Ему нравилось время от времени напоминать о себе — его брату-близнецу.
Напоминать, как он это делал раньше.
Иссирал, наконец, поднялся обратно в Верхний дворец, на сей раз воспользовавшись Ступенями процессий, величественной лестницей, предназначенной для того, чтобы заставить запыхаться сановников из тучных земель и внушить благоговение сановникам из земель победнее — или что-то вроде этого, как однажды объяснил ему Инрилатас. Два грандиозных посеребренных зеркала, лучшие из когда-либо созданных, висели, слегка наклонно, над лестницей — так, чтобы те, кто по ней поднимался, могли видеть себя в окружении позлащенного великолепия и в полной мере осознать куда именно занесла их судьба. Одно из зеркал разбилось, но другое висело, как и прежде, целым и невредимым. Кельмомас увидел, что практически обнаженный ассасин остановился на площадке, замерев, будто человек, увлекшийся созерцанием собственного отражения, нависшего сверху. Имперский принц, пригнувшись, укрылся в какой-то паре перебежек позади, за опрокинутой каменной вазой, и осторожно выглянул из-за неё, слегка приподняв над коническим ободком одну лишь щёку и любопытный глаз.
Нариндар продолжал стоять с той же самой неподвижностью, что когда-то так подолгу испытывала терпение мальчика. Кельмомас выругался, испытывая отвращение к тому, что Ухмыляющегося Бога можно застать за чем-то столь тривиальным, за проявлением такой слабости, как разглядывание своего отражения. Это было какой-то частью Игры. Обязано быть!

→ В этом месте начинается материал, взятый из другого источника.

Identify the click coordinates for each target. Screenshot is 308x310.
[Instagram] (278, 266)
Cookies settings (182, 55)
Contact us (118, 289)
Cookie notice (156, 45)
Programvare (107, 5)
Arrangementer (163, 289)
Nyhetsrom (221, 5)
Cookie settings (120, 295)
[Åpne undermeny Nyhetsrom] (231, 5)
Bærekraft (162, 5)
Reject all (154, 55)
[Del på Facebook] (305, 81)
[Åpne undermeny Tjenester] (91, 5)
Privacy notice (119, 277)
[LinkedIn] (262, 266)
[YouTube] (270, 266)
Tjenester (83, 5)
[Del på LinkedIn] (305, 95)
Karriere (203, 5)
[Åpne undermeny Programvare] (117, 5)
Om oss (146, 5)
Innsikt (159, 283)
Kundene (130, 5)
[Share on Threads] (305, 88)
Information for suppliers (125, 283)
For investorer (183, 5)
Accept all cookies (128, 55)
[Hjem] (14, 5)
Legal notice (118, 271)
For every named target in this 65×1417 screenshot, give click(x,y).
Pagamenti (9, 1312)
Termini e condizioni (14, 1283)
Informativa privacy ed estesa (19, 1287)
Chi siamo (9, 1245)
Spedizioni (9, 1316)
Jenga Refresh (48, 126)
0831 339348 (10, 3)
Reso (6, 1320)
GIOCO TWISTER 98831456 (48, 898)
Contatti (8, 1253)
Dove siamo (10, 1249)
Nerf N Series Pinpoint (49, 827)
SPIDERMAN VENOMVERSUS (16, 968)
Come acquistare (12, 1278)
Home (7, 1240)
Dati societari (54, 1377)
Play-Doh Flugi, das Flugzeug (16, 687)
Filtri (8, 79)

Внезапно нариндар возобновил движение, так, словно и не останавливался. На третьем шаге Иссирала Кельмомас по большей части оставался укрытым вазой. На четвертом шаге Иссирала его мама вдруг появилась между ним и нариндаром, выйдя из одного из примыкающих проходов. Она, почти тут же заметив Его, Четырехрогого Брата, взбирающегося по Ступеням процессий, остановилась — хотя и не сразу, из-за своей чересчур скользкой обуви. Её прекрасные пурпурные одежды, отяжелевшие от впитавшейся в них крови её собственной мертвой дочери, заколыхались, когда она повернулась к монументальной лестнице. Её образ жег его грудь, словно вонзенный в сердце осколок льда, столь хрупким и нежным…. и столь мрачным и прекрасным он был. Она хотела было окликнуть нариндара, но решила не делать этого и её маленький мальчик сжался, опустившись на корточки, зная, что она может заметить его, если вдруг обернется — а она вечно оборачивалась — перед тем как устремиться за тем, кто, как она считала, был её ассасином…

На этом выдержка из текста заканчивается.